The CVT’s other issue is the degree to which it mimics a stepped automatic transmission. Even if this is what customers have come to expect of Subaru, I wonder if there’s a balance between that and the superior smoothness and linearity you’d find in some Hondas with CVTs.
2019 Jeep Wrangler
Service life:
11 mo/21/674 mi • Avg Fuel Econ: 17.4 mpg
Christian Seabaugh
Avg CO2 1.11 lb/mi Energy cons 198 kWh/100 mi Unresolved problems None Maintenance cost $83.55 (oil change, inspection, tire rotation) Normal-wear cost $0 Base price $43,040 As tested $57,110 EPA City/Hwy/Comb Fuel Econ 22/24/22 mpg Real MPG 23.2 mpg comb
As a huge proponent of “Keep it simple, stupid, ” I’m quite happy with our long-term Wrangler’s bare-bones off-road technology suite. It doesn’t have special terrain modes for sand, mud, or snow, nor does it have fancy automatic differentials or off-road cruise control, but the Wrangler doesn’t need those things. Those types of features may be nice added peace of mind for novice off-roaders, but our Jeep’s manually shifted four-wheel-drive system, electric locking front and rear differentials, front anti-roll bar disconnect, and—for when things get really tricky—hill decent control more than fit the bill. To prove it, I tossed the Wrangler keys to two of our greenest staff members and sent these off-road rookies out on the trail. Here’s what they had to say.
Associate online editor Alex Leanse: “I decided to air down the tires a bit, from the recommended road rating of 37 psi to 33 psi. For a vehicle where altering tire pressure may presumably be a frequent occurrence, Jeep could make it easier to know when you’ve reached your desired psi, perhaps by adding something like the horn-honk system found in some Nissan and Chevrolet vehicles, where the tire pressure sensor sounds the vehicle’s horn when the desired pressure is reached. [Jeep will offer this feature, dubbed Selectable Tire Fill Alert, on the 2021 Wrangler. —Ed.] Then Wrangler drivers wouldn’t have to rely on inaccurate gas station pump gauges or check ad nauseam with a separate pressure gauge. All that said, the TPMS in the Jeep’s gauge cluster is clear and accurate.

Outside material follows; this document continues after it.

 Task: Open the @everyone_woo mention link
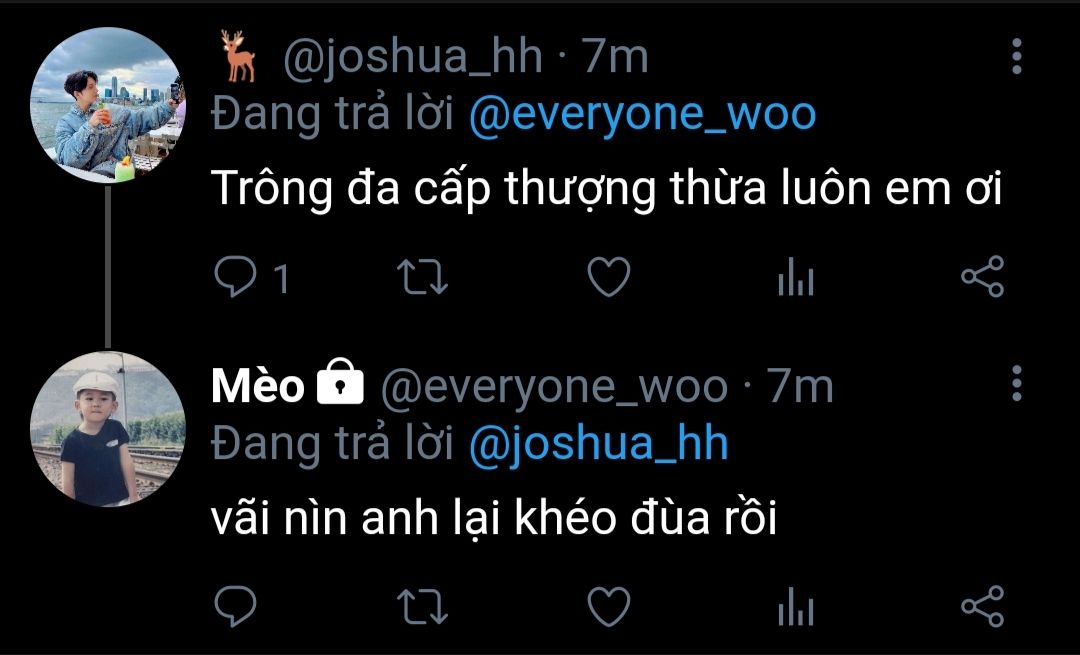click(642, 114)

“Airing down the tires seemed to have a beneficial effect for Stoddard Wells’ rocky terrain. For this off-road park, 33 psi seemed like a sweet spot; the tires readily conformed to rock edges while still rolling well over gravel roads between trails.
“It’s amazing how the Rubicon seems to smooth out rough terrain. The cabin was rarely jarred by whatever rocks or ruts the tires were rolling over. It doesn’t feel like the Jeep can simply handle the terrain; it feels like it’s almost eliminating it. And even when the trail got steep or off-camber, there was a sense of planted stability that boosted my confidence. Those short overhangs and good approach/departure angles are great for rock crawling, too. It makes it so much easier to plot a line when you’re not worried about big bumpers dangling ahead of and behind the tires. ”
Associate online editor Duncan Brady: “The way a Miata comes alive in the canyons, this Wrangler comes alive on the trails. With zero changes other than engaging four high, it effortlessly rolled over obstacles and inspired rock-steady confidence. The stubby secondary shifter used to engage 4WD or low-range gearing required more elbow grease than I’d like, but it’s a small complaint.
“My trip to Hungry Valley didn’t come close to exploring the Wrangler’s limits off-road. The grip and ground clearance exceeded the challenges of the terrain, and as a result I felt downright unstoppable. I even had a chance to play hero and rescue some folks who had been injured in an accident and needed to get back to camp. I also appreciated how low-drama changing a tire was when a fat piece of metal punctured one of the Jeep’s knobby BFGoodrich K02s. Aided by the full-size tailgate-mounted spare and an easy jack point on the rear axle, it was a simple 20-minute affair. I’d never in my life buy a Wrangler as a daily driver, but man, is it a great time on the trails.